Each line below has to be output exactly, from first to last.

EXTRACTED DATA =
────────
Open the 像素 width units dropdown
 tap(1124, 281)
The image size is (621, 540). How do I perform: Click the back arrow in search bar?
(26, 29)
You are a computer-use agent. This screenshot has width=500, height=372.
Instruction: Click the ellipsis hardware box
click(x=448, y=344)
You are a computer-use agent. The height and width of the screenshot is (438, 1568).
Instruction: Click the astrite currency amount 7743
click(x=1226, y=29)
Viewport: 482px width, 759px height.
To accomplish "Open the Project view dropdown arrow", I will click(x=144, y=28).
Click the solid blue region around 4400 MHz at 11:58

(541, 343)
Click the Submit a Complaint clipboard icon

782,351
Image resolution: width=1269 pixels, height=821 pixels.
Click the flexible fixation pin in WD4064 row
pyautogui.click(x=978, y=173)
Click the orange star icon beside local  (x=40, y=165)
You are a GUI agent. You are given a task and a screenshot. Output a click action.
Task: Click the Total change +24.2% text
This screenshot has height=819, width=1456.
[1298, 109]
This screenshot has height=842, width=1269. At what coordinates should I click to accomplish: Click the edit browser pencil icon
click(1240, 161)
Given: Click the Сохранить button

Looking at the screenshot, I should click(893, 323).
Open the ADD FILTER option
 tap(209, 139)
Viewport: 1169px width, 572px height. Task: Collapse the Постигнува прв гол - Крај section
────────
ANSWER TO THIS TASK =
Open the 像素 width units dropdown
 tap(1124, 281)
The image size is (621, 540). How do I perform: Click the back arrow in search bar?
(26, 29)
You are a computer-use agent. This screenshot has width=500, height=372.
Instruction: Click the ellipsis hardware box
click(x=448, y=344)
You are a computer-use agent. The height and width of the screenshot is (438, 1568).
Instruction: Click the astrite currency amount 7743
click(x=1226, y=29)
Viewport: 482px width, 759px height.
To accomplish "Open the Project view dropdown arrow", I will click(x=144, y=28).
Click the solid blue region around 4400 MHz at 11:58

(541, 343)
Click the Submit a Complaint clipboard icon

782,351
Image resolution: width=1269 pixels, height=821 pixels.
Click the flexible fixation pin in WD4064 row
pyautogui.click(x=978, y=173)
Click the orange star icon beside local  (x=40, y=165)
You are a GUI agent. You are given a task and a screenshot. Output a click action.
Task: Click the Total change +24.2% text
This screenshot has height=819, width=1456.
[1298, 109]
This screenshot has height=842, width=1269. At what coordinates should I click to accomplish: Click the edit browser pencil icon
click(1240, 161)
Given: Click the Сохранить button

Looking at the screenshot, I should click(893, 323).
Open the ADD FILTER option
 tap(209, 139)
Viewport: 1169px width, 572px height. Task: Collapse the Постигнува прв гол - Крај section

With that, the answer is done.